District information
- Grades: PreK-6
- Superintendent: Siobhan Grayson
- Business administrator: John Fallia
- Schools: 1

Students and staff
- Enrollment: 284 (as of 2022–23)
- Faculty: 32.0 FTEs
- Student–teacher ratio: 8.9:1

Other information
- District Factor Group: CD
- Website: www.tesnj.com
| Ind. | Per pupil | District spending | Rank (*) | K-6 average | %± vs. average |
| 1A | Total Spending | $15,857 | 13 | $18,891 | −16.1% |
| 1 | Budgetary Cost | 12,427 | 10 | 13,649 | −9.0% |
| 2 | Classroom Instruction | 7,454 | 9 | 8,366 | −10.9% |
| 6 | Support Services | 2,168 | 28 | 2,161 | 0.3% |
| 8 | Administrative Cost | 983 | 2 | 1,467 | −33.0% |
| 10 | Operations & Maintenance | 1,604 | 33 | 1,552 | 3.4% |
| 13 | Extracurricular Activities | 158 | 40 | 39 | 305.1% |
| 16 | Median Teacher Salary | 48,529 | 5 | 57,437 |
Data from NJDoE 2014 Taxpayers' Guide to Education Spending. *Of K-6 districts with any number of students. Lowest spending=1; Highest=59

= Tuckerton School District =

School district in Ocean County, New Jersey, US

The Tuckerton School District is a community public school district that serves students in public school for pre-kindergarten through sixth grade from the borough of Tuckerton, in Ocean County, in the U.S. state of New Jersey.

As of the 2022–23 school year, the district, comprised of one school, had an enrollment of 284 students and 32.0 classroom teachers (on an FTE basis), for a student–teacher ratio of 8.9:1.

The district is classified by the New Jersey Department of Education as being in District Factor Group "CD", the sixth-highest of eight groupings. District Factor Groups organize districts statewide to allow comparison by common socioeconomic characteristics of the local districts.

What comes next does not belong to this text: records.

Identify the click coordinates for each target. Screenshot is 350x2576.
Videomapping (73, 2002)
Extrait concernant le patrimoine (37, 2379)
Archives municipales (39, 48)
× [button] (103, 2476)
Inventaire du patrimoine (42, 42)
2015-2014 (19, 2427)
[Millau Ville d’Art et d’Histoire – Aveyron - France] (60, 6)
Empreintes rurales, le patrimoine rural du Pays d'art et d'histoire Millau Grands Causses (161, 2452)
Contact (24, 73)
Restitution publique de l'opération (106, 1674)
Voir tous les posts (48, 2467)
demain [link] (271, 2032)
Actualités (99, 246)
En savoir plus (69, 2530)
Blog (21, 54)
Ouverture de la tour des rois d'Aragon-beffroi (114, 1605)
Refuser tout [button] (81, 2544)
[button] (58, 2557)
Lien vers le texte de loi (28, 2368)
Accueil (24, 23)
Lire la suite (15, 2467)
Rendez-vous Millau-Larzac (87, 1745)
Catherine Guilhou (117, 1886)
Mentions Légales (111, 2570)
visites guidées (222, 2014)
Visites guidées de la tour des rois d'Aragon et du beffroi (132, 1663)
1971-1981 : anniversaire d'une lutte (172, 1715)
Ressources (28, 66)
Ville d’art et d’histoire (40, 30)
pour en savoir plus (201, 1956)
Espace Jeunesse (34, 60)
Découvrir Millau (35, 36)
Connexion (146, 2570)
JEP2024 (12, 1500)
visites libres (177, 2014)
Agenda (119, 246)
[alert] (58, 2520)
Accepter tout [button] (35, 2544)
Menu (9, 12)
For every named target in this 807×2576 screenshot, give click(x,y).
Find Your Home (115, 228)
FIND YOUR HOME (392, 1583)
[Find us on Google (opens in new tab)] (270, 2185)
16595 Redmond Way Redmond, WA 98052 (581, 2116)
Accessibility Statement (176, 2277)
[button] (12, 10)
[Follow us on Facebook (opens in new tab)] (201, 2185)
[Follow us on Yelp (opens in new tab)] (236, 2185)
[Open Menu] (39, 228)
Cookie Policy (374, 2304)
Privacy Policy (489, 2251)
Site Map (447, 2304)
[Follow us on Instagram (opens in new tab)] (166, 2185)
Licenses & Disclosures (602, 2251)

From lowest socioeconomic status to highest, the categories are A, B, CD, DE, FG, GH, I and J.

Public school students in seventh through twelfth grades attend the schools of the Pinelands Regional School District, which also serves students from Bass River Township, Eagleswood Township and Little Egg Harbor Township. Schools in the district (with 2020–21 enrollment data from the National Center for Education Statistics) are
Pinelands Regional Junior High School with 526 students in grades 7-8 and
Pinelands Regional High School with 1,036 students in grades 9-12. The district's board of education includes nine members directly elected by the residents of the constituent municipalities to three-year terms on a staggered basis, with three seats up for election each year. Tuckerton is allocated one of the nine seats.

==School==
Tuckerton Elementary School had an enrollment of 278 students as of the 2020–21 school year (based on enrollment data from the National Center for Education Statistics).
- Siobhan Grayson, principal

==Administration==
Core members of the district's administration are:
- Siobhan Grayson, superintendent of schools
- John Fallia, business administrator
- Christine Somers, board secretary
- Matthew Faas, assistant principal & director of curriculum and instruction
- Marni Zito, supervisor of special education

==Board of education==
The district's board of education is composed of nine members who set policy and oversee the fiscal and educational operation of the district through its administration. As a Type II school district, the board's trustees are elected directly by voters to serve three-year terms of office on a staggered basis, with three seats up for election each year held (since 2012) as part of the November general election. The board appoints a superintendent to oversee the district's day-to-day operations and a business administrator to supervise the business functions of the district.